Krueger sensibly decided to halt his offensive effort at this point, and Sarmi remained in Japanese hands until the end of the war.

On 31 May, two battalions of the 163rd Regimental Combat Team were pulled off Wakde island and rushed to Biak island, where the other elements of the 41st Division had landed four days earlier in 'Horlicks'. On 1 September the 123rd Regimental Combat Team of Major General Percy W. Clarkson’s 33rd Division relieved the last elements of the 41st Division and patrolled Wakde airfield and the Toem-Sarmi sector until 26 January 1945.

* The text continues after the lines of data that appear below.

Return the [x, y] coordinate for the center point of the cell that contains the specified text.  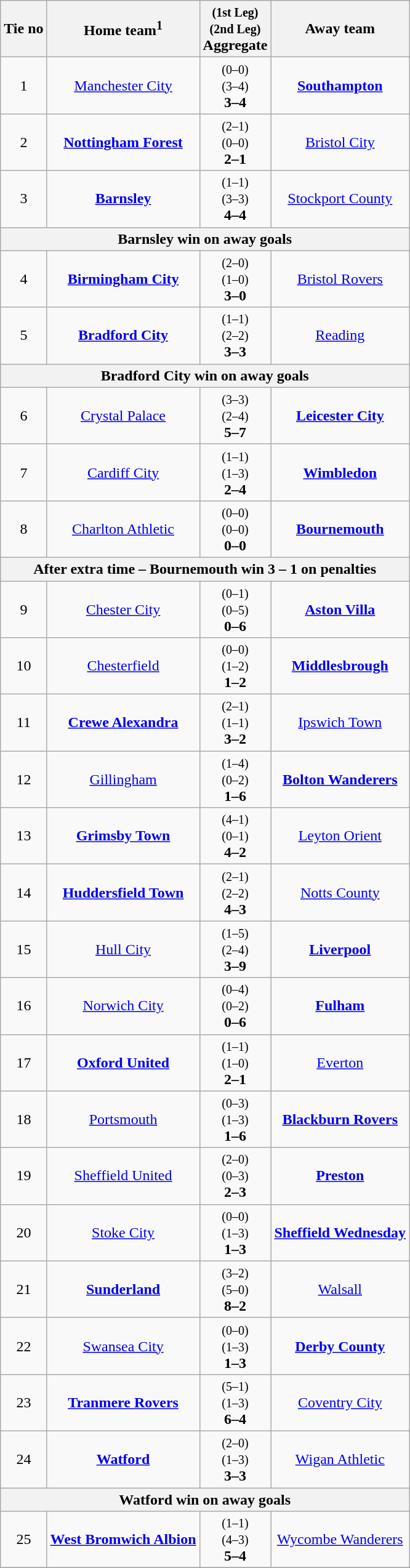
Norwich City [123, 1006]
Reading [340, 336]
(1–4) (0–2) 1–6 [235, 779]
Southampton [340, 86]
Gillingham [123, 779]
12 [23, 779]
Sunderland [123, 1289]
Middlesbrough [340, 666]
Leicester City [340, 416]
West Bromwich Albion [123, 1540]
22 [23, 1346]
Watford [123, 1459]
17 [23, 1063]
Away team [340, 29]
9 [23, 609]
(1–1) (1–0) 2–1 [235, 1063]
Cardiff City [123, 472]
Walsall [340, 1289]
(1st Leg) (2nd Leg) Aggregate [235, 29]
Bristol Rovers [340, 279]
Notts County [340, 893]
(0–3) (1–3) 1–6 [235, 1119]
Aston Villa [340, 609]
8 [23, 529]
(3–3) (2–4) 5–7 [235, 416]
Blackburn Rovers [340, 1119]
25 [23, 1540]
Sheffield United [123, 1176]
Crystal Palace [123, 416]
Bristol City [340, 142]
Derby County [340, 1346]
(3–2) (5–0) 8–2 [235, 1289]
(0–1) (0–5) 0–6 [235, 609]
Wimbledon [340, 472]
(2–0) (1–3) 3–3 [235, 1459]
Nottingham Forest [123, 142]
(2–0) (0–3) 2–3 [235, 1176]
Home team1 [123, 29]
1 [23, 86]
Everton [340, 1063]
10 [23, 666]
Preston [340, 1176]
Portsmouth [123, 1119]
Liverpool [340, 949]
(1–1) (3–3) 4–4 [235, 199]
5 [23, 336]
Charlton Athletic [123, 529]
(2–1) (1–1) 3–2 [235, 723]
(2–0) (1–0) 3–0 [235, 279]
24 [23, 1459]
Wigan Athletic [340, 1459]
(1–1) (1–3) 2–4 [235, 472]
16 [23, 1006]
(1–5) (2–4) 3–9 [235, 949]
15 [23, 949]
7 [23, 472]
Barnsley [123, 199]
4 [23, 279]
6 [23, 416]
Huddersfield Town [123, 893]
3 [23, 199]
11 [23, 723]
After extra time – Bournemouth win 3 – 1 on penalties [205, 569]
(0–0) (3–4) 3–4 [235, 86]
Stoke City [123, 1232]
21 [23, 1289]
Watford win on away goals [205, 1499]
Crewe Alexandra [123, 723]
2 [23, 142]
Coventry City [340, 1402]
(4–1) (0–1) 4–2 [235, 836]
Barnsley win on away goals [205, 239]
14 [23, 893]
(0–4) (0–2) 0–6 [235, 1006]
Oxford United [123, 1063]
(0–0) (1–2) 1–2 [235, 666]
18 [23, 1119]
(5–1) (1–3) 6–4 [235, 1402]
Birmingham City [123, 279]
Hull City [123, 949]
(2–1) (2–2) 4–3 [235, 893]
Bournemouth [340, 529]
Leyton Orient [340, 836]
Tie no [23, 29]
Tranmere Rovers [123, 1402]
Fulham [340, 1006]
Bradford City [123, 336]
Chester City [123, 609]
Sheffield Wednesday [340, 1232]
Grimsby Town [123, 836]
(2–1) (0–0) 2–1 [235, 142]
23 [23, 1402]
20 [23, 1232]
19 [23, 1176]
Swansea City [123, 1346]
Ipswich Town [340, 723]
Manchester City [123, 86]
(0–0) (0–0) 0–0 [235, 529]
Bolton Wanderers [340, 779]
Chesterfield [123, 666]
13 [23, 836]
(1–1) (2–2) 3–3 [235, 336]
(1–1) (4–3) 5–4 [235, 1540]
Stockport County [340, 199]
Bradford City win on away goals [205, 376]
Wycombe Wanderers [340, 1540]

On 6 June 1944 the Japanese returned to Wakde, this time as the attackers. Three Mitsubishi G4M 'Betty' bombers of the Japanese navy’s 732nd Kokutai took off from Wasile farther to the west on the night of 5/6 June, but only two of the aircraft attacked Wakde as the third had become separated during the adverse weather of that night. The two bombers which did succeed in finding Wakde located a break in the clouds which allowed them to sight the airfield and swoop down low on this target area. Each bomber took one side of the runway along which US aircraft were parked. Releasing their bombs in a string over the parked aircraft, the Japanese crews estimated they had destroyed dozens of US aircraft. Later reconnaissance photographs seemed to show 76 aircraft burned or damaged.

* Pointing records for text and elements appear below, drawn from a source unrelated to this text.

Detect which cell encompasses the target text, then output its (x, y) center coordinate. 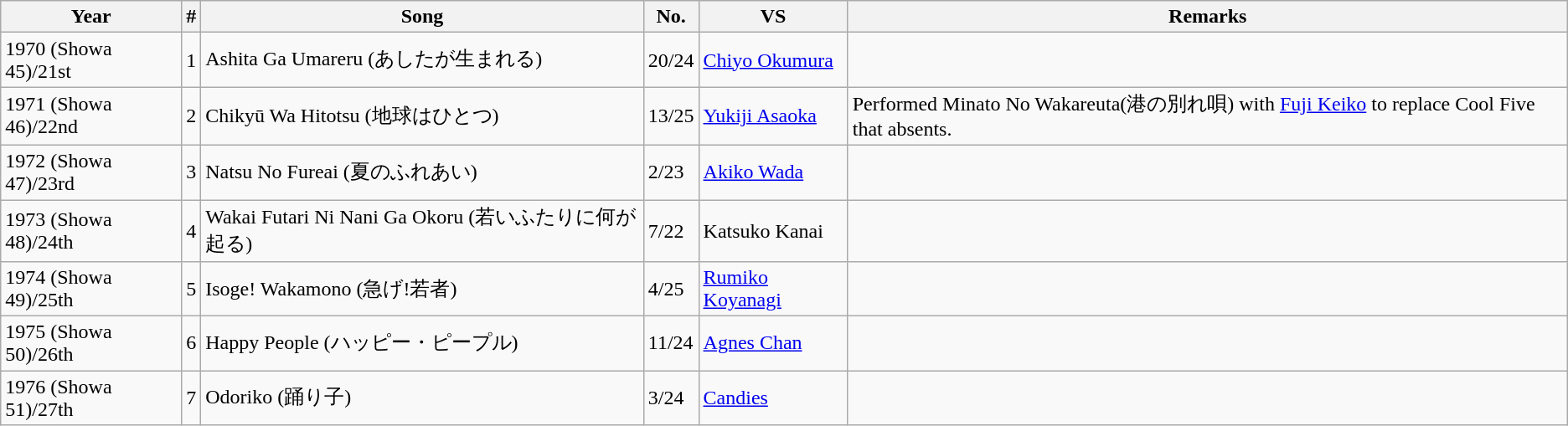
Wakai Futari Ni Nani Ga Okoru (若いふたりに何が起る) (422, 230)
Odoriko (踊り子) (422, 399)
Candies (773, 399)
7 (191, 399)
4/25 (671, 290)
Rumiko Koyanagi (773, 290)
4 (191, 230)
6 (191, 343)
7/22 (671, 230)
2/23 (671, 173)
13/25 (671, 116)
Song (422, 17)
# (191, 17)
1974 (Showa 49)/25th (91, 290)
Performed Minato No Wakareuta(港の別れ唄) with Fuji Keiko to replace Cool Five that absents. (1208, 116)
Chiyo Okumura (773, 60)
Yukiji Asaoka (773, 116)
Remarks (1208, 17)
1976 (Showa 51)/27th (91, 399)
Isoge! Wakamono (急げ!若者) (422, 290)
Ashita Ga Umareru (あしたが生まれる) (422, 60)
Happy People (ハッピー・ピープル) (422, 343)
Agnes Chan (773, 343)
1970 (Showa 45)/21st (91, 60)
Year (91, 17)
Natsu No Fureai (夏のふれあい) (422, 173)
1975 (Showa 50)/26th (91, 343)
Akiko Wada (773, 173)
1973 (Showa 48)/24th (91, 230)
No. (671, 17)
5 (191, 290)
1971 (Showa 46)/22nd (91, 116)
1972 (Showa 47)/23rd (91, 173)
3 (191, 173)
Chikyū Wa Hitotsu (地球はひとつ) (422, 116)
VS (773, 17)
20/24 (671, 60)
Katsuko Kanai (773, 230)
1 (191, 60)
3/24 (671, 399)
2 (191, 116)
11/24 (671, 343)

The fighting in 'Straightline' had been particularly severe, the Americans losing 646 dead and the Japanese some 3,899 dead, a ratio in favour of the Americans of 1/6, the lowest of the 'coast-hopping' campaign. It had by then been discovered that the area was unsuitable for heavy bombers (as was the Sentani airfield complex at Hollandia), so MacArthur moved boldly forward to Biak with the balance of the 41st Division even as part of that formation was still fighting its way forward to Sarmi.